[What is required]
Please rewrite all of the data below with "screenshot" changed to "screen capture" and every other part left as is. Omit the pictures from your version.

[Records to use]
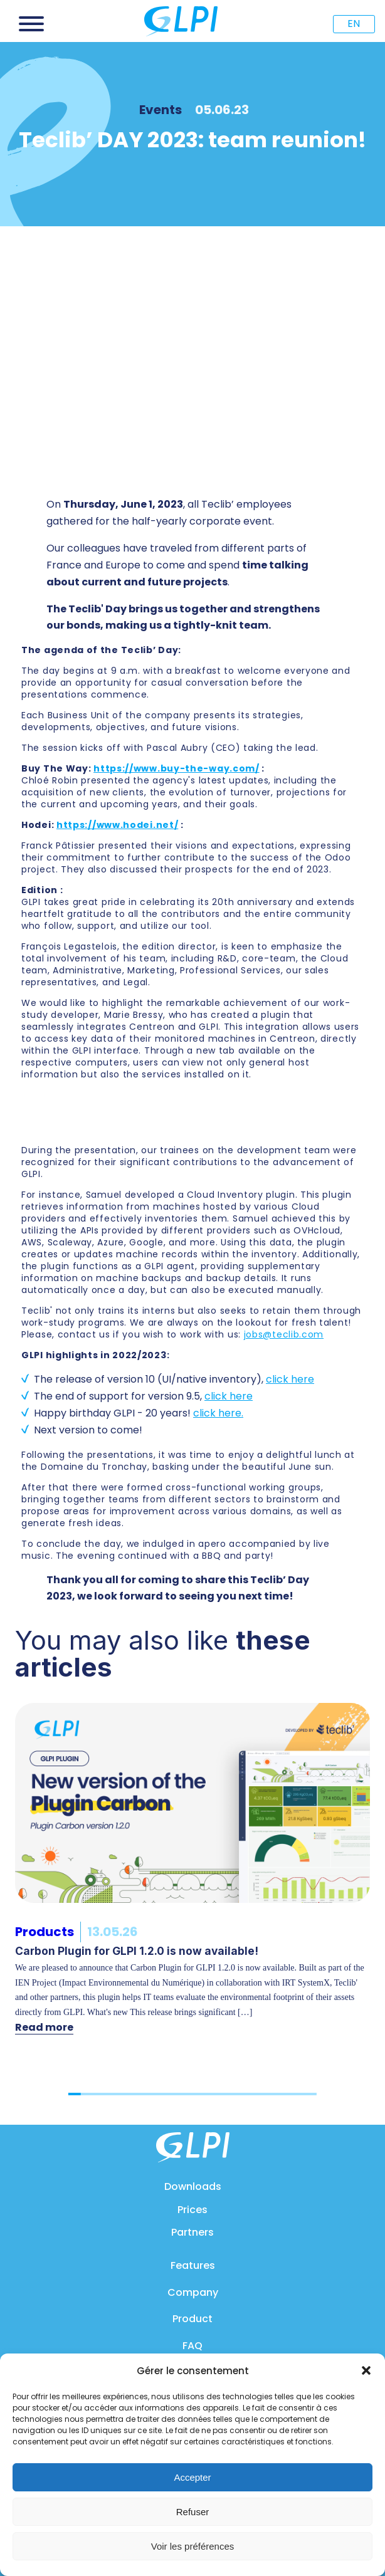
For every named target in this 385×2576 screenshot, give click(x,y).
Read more (44, 2027)
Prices (192, 2209)
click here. (218, 1413)
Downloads (192, 2186)
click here (290, 1379)
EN (353, 23)
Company (192, 2292)
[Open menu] (31, 23)
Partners (192, 2232)
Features (193, 2265)
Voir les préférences (193, 2546)
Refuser (192, 2511)
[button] (366, 2370)
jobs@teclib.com (284, 1334)
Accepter (192, 2477)
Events (160, 109)
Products (44, 1931)
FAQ (192, 2345)
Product (192, 2319)
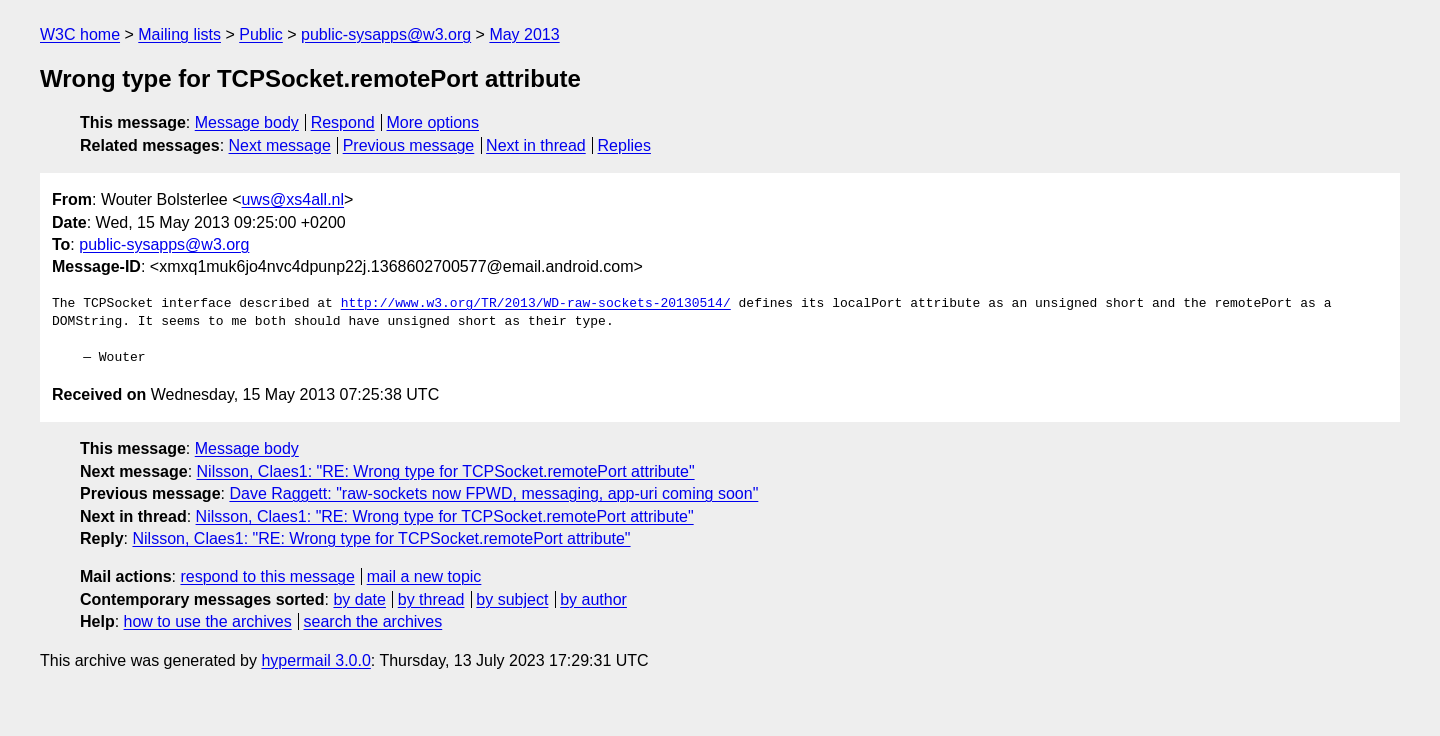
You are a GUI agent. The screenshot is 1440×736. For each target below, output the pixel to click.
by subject (512, 599)
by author (593, 599)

[Reply]
For every named target in this 385×2576 screen capture, give click(x,y).
Read more (44, 2027)
Prices (192, 2209)
click here. (218, 1413)
Downloads (192, 2186)
click here (290, 1379)
EN (353, 23)
Company (192, 2292)
[Open menu] (31, 23)
Partners (192, 2232)
Features (193, 2265)
Voir les préférences (193, 2546)
Refuser (192, 2511)
[button] (366, 2370)
jobs@teclib.com (284, 1334)
Accepter (192, 2477)
Events (160, 109)
Products (44, 1931)
FAQ (192, 2345)
Product (192, 2319)
You are a GUI agent. The screen capture is 1440×736. For each target below, output the pixel to click.
by subject (512, 599)
by author (593, 599)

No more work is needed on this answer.